A very down to earth, gentle, kind and deeply caring individual who has an immense passion about his job combined with being the ultimate professional.

He was to begin with a total stranger who I had to learn to trust before I began to pour my heart and soul out to. Some of the stuff that came from inside me surprised me to the core, I had no idea that I had so much stored up inside me and Thom helped me to keep on challenging myself in my own time and at my own speed to keep pouring out all that I had felt was trapped deep inside.

Some weeks we would have a very intense and emotional session and I would leave with tear stained eyes feeling emotionally and mentally drained. Other weeks he would just know that I was fragile and not in the right state of mind to look any deeper and just deal with what was on the surface.

Not all the sessions are deep and dark, many weeks we would share a good giggle and he does have a wicked sense of humour!

He never made judgement, he just listened supported and encouraged me.
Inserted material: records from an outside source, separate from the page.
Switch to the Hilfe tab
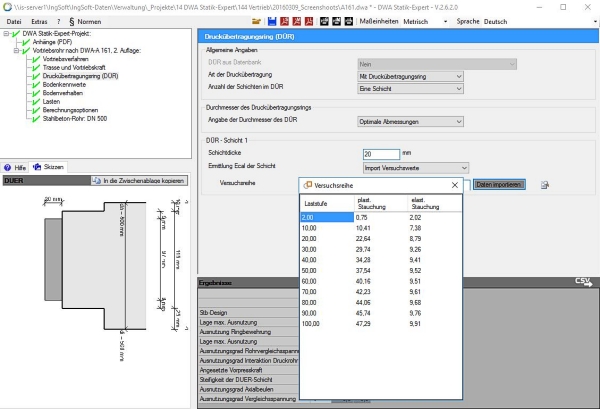The image size is (600, 409). [15, 166]
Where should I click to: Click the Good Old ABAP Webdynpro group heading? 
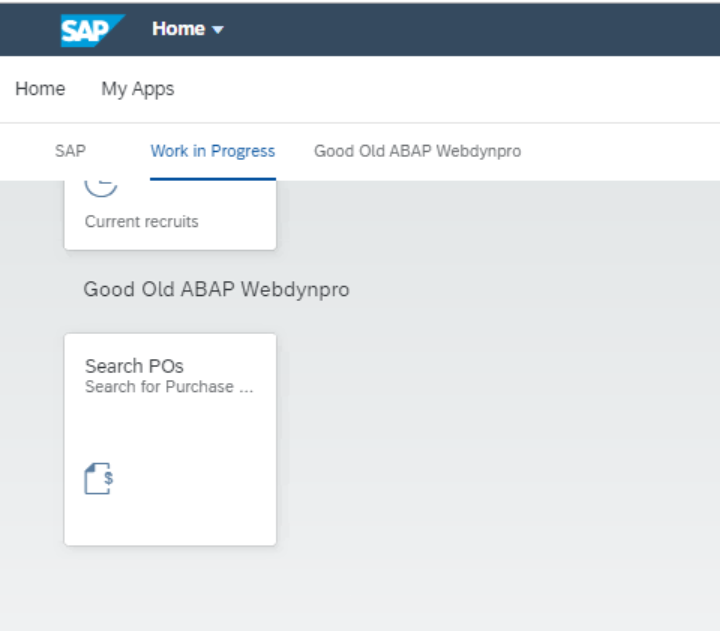[x=216, y=290]
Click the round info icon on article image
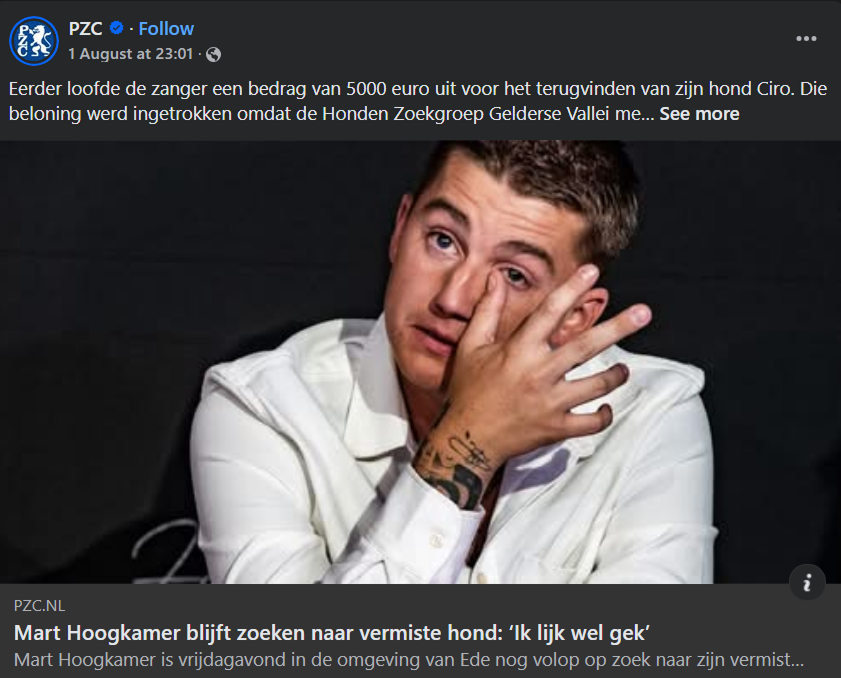Image resolution: width=841 pixels, height=678 pixels. tap(807, 582)
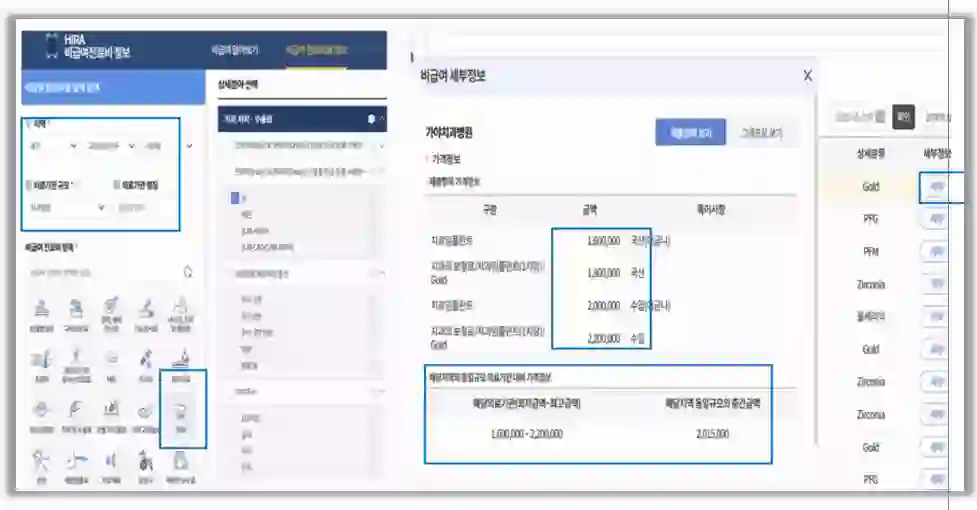Select the first category icon in the grid
Screen dimensions: 977x510
(41, 310)
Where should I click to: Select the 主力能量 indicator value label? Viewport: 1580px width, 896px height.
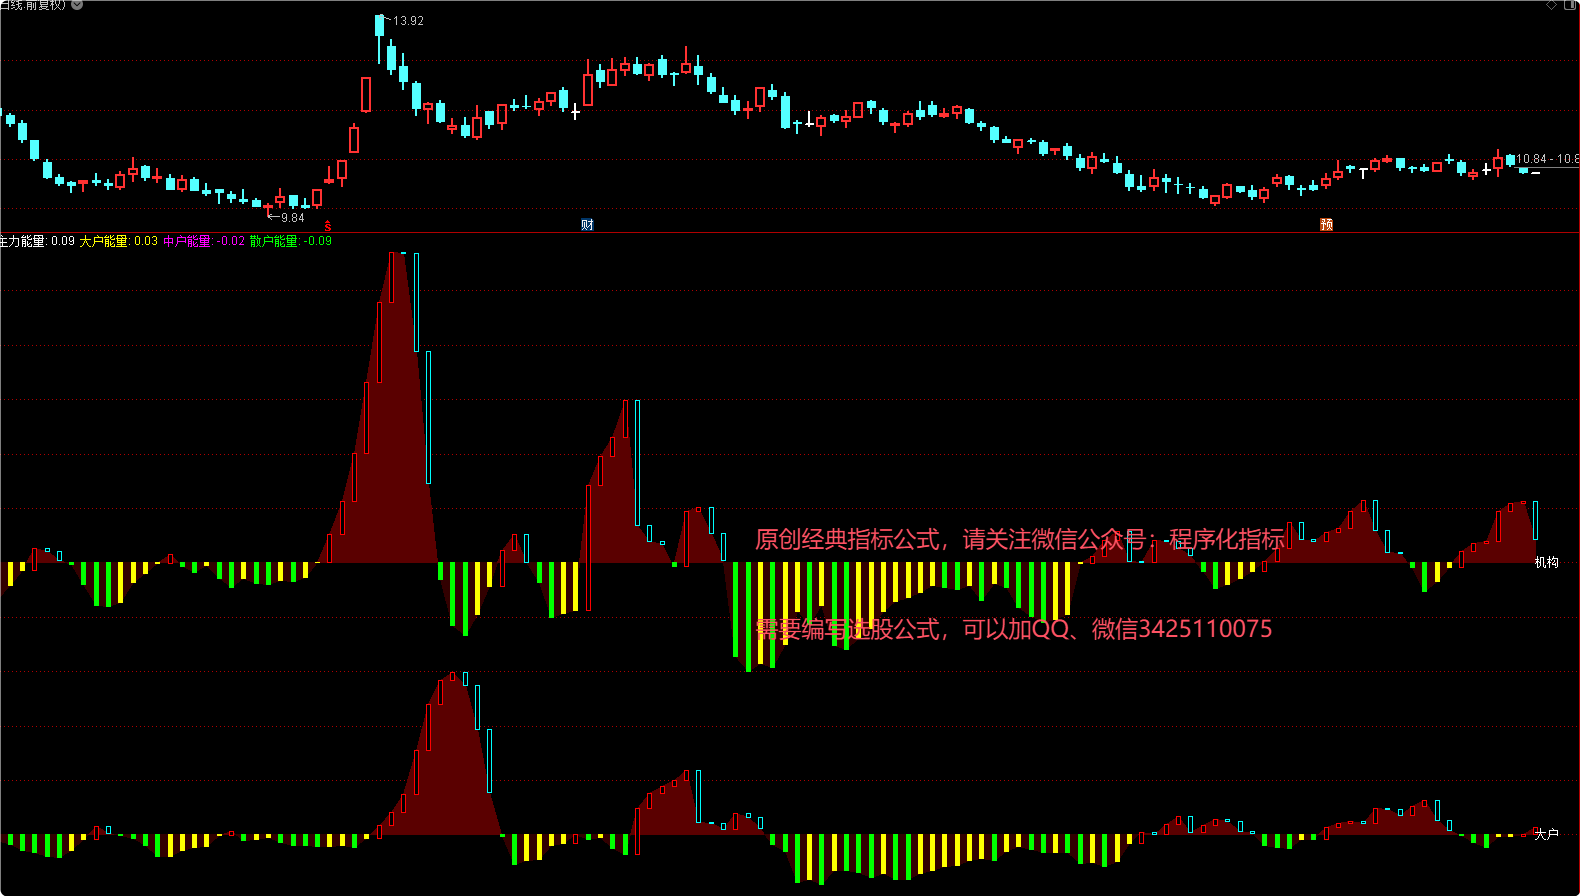click(x=37, y=241)
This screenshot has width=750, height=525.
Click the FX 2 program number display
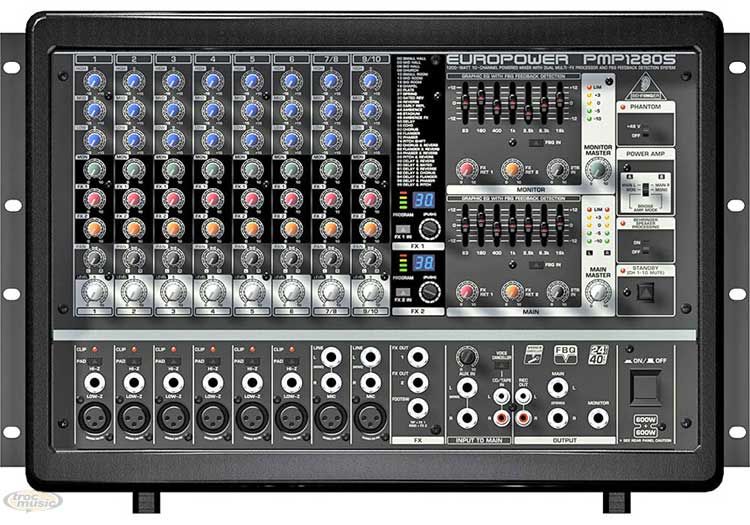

Those first few months were hard, but something deep within motivated me to return, week after week. I wanted to find out about myself, what had made me as I was, and to look at where I might be going wrong and how I could make things better.

We talked about every aspect of my life and he listened carefully, asking pertinent questions that usually gave me the answers I needed in my own replies.

He has helped me to rationalise thought processes, to step outside of the thinking box and he has introduced me to boundaries, which I have been able to understand and implement in my life and this has made profound changes.

Almost 2 years on I am a much more confident and self assured person who has regained my sparkle and lust for life. Many friends have commented on the amazing change.

Thom...my heartfelt thanks for everything you have helped me achieve, your belief in me, your encouragement and your dedication to help me succeed. This week we have started to talk about endings. In one way it is going to feel a great loss of a strong built bond but on the flip side it makes me feel proud that I am now armed with the knowledge to be able to cope with life’s up’s and down’s on my own.

We have use many analogies in our sessions and all I can say is l have felt like a butterfly with a badly broken wing after trying to force myself back into my cocoon. You have helped me out of this deep dark space, to mend my wing and take flight again! Soaring higher than ever before!

MP

Posted 2/4/2024

I've come to the end of my counselling and I can't tell you how much I have benefited from my sessions. I expected a magic wand which of course it isn't, but I have learnt a lot about myself and with that learnt better ways of dealing with my problems. 

I felt so lonely when I came to see you. I thought I was the only person in the world feeling like this and with my problem. You made it easy for me to talk to you and you didn't judge me. 

Thank you so much. 

TJ

Posted 2/4/2024

It's hard to believe that I've come as far as this. Only a few months ago I imagined my life was over and I came to you the most desperate I've ever been in my life. You didn't judge me or make me false promises or sit nodding your head in a patronising way. I could sense that you were genuine right at the outset and we have both worked hard. Thank you for your time and experience and most of all for being just you. 

LK

Posted 2/4/2024

Thom manages to balance professionalism with a genuinely caring attitude, He puts you at ease as soon as meeting you. I was TERRIFIED walking up to the door and as soon as we met I felt immediately reassured and comfortable in his company. I suffered childhood abuse for many years and I thought it may be difficult talking to a man about it but Thom had been highly recommended so I went along and took a chance. I'm so glad that I did. He has skills beyond pieces of paper to prove it (although he obviously has them as well!) and things came out of my counselling that I never thought would or could. There isn't enough space here to reflect what an impact this has had on my life but I would like to say thank you again - I will never forget you.